= James N. Black =

American jazz musician

James Norbert Black (February 1, 1940 – August 30, 1988) was an American jazz drummer associated with the New Orleans jazz scene who was born in New Orleans.

Black played piano and trumpet during his youth, and studied music at Southern University in Baton Rouge. As a drummer, he first started working in R&B ensembles in the late 1950s, but took a job drumming with Ellis Marsalis in New Orleans's Playboy Club, leading to further work in jazz idioms. He moved to New York City in the mid-1960s and worked in jazz idioms in that decade with Nat Perrilliat, Roy Montrell, Ellis Marsalis, Nat Adderley and Cannonball Adderley, Joe Jones, Horace Silver, Lionel Hampton, Yusef Lateef, Freddie Hubbard, and Eric Gale. He moved back to New Orleans near the end of the 1960s, playing there with Dr. John, James Booker, Fats Domino, Professor Longhair, Charles Neville, James Rivers, Earl Turbinton and the Dukes of Dixieland. He was a session musician for Scram Records, and can be heard e.g. on Eddie Bo's single "Hook and Sling". In the 1980s he worked with Cassandra Wilson, Wynton Marsalis, and Germaine Bazzle.
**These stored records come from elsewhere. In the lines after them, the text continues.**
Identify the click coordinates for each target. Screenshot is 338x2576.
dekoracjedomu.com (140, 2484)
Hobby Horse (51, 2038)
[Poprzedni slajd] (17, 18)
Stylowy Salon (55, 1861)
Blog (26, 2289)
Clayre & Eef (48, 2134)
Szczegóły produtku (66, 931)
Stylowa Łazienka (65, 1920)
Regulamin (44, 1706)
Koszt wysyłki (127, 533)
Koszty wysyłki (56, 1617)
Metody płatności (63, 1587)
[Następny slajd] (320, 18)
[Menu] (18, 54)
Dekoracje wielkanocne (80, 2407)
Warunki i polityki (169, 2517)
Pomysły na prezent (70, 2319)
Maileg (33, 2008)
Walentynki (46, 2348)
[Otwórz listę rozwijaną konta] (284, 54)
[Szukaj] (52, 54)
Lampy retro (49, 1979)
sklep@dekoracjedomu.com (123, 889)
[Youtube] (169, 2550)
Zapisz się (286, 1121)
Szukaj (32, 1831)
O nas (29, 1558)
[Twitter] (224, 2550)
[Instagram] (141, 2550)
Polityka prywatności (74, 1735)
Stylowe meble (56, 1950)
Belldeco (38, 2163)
Black also composed; among his works are the tunes "Monkey Puzzle" and "Dee Wee", both of which were recorded by Ellis Marsalis's ensemble in the early 1960s. As a composer, Black received two grants from the National Endowment for the Arts. Recordings under his name were compiled by Night Train Records and released on CD as I Need Altitude: Rare and Unreleased New Orleans Jazz and Funk, 1968-1978.